= Your task =
Turn the items from the line with "Open Reference Geometry" up to and including the line with "(x=20, y=38)" into a numbered list, leaving out any blank lines.

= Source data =
----

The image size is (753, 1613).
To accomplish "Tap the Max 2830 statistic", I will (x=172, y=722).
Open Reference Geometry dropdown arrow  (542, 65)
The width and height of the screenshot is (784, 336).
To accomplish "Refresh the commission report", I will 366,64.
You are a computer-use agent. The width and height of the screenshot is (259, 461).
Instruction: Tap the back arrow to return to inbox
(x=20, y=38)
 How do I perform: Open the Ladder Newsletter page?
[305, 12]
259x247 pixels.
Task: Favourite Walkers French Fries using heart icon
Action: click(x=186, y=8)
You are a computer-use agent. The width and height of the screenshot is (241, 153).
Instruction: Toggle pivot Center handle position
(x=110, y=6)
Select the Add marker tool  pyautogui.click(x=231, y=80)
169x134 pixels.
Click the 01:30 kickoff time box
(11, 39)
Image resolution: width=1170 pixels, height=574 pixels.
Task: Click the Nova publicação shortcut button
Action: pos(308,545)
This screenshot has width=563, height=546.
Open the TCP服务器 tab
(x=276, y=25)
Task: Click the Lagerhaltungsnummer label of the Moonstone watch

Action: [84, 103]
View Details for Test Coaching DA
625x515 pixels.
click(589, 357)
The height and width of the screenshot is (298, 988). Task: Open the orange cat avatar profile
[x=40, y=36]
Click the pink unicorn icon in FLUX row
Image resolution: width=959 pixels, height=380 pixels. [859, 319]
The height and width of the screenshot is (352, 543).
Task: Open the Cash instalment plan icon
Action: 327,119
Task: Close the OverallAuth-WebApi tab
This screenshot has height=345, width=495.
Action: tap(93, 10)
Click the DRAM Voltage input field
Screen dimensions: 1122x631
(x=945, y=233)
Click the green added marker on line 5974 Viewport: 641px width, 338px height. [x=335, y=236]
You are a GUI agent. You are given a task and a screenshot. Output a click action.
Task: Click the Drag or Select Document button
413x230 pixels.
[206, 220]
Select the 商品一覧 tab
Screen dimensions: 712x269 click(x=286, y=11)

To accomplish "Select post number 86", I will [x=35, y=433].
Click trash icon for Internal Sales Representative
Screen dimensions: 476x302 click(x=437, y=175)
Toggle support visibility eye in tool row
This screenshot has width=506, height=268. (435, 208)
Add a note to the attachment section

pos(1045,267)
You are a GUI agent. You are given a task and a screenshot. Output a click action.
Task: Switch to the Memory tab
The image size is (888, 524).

----

= Exercise solution =
1. Open Reference Geometry dropdown arrow  (542, 65)
2. The width and height of the screenshot is (784, 336).
3. To accomplish "Refresh the commission report", I will 366,64.
4. You are a computer-use agent. The width and height of the screenshot is (259, 461).
5. Instruction: Tap the back arrow to return to inbox
6. (x=20, y=38)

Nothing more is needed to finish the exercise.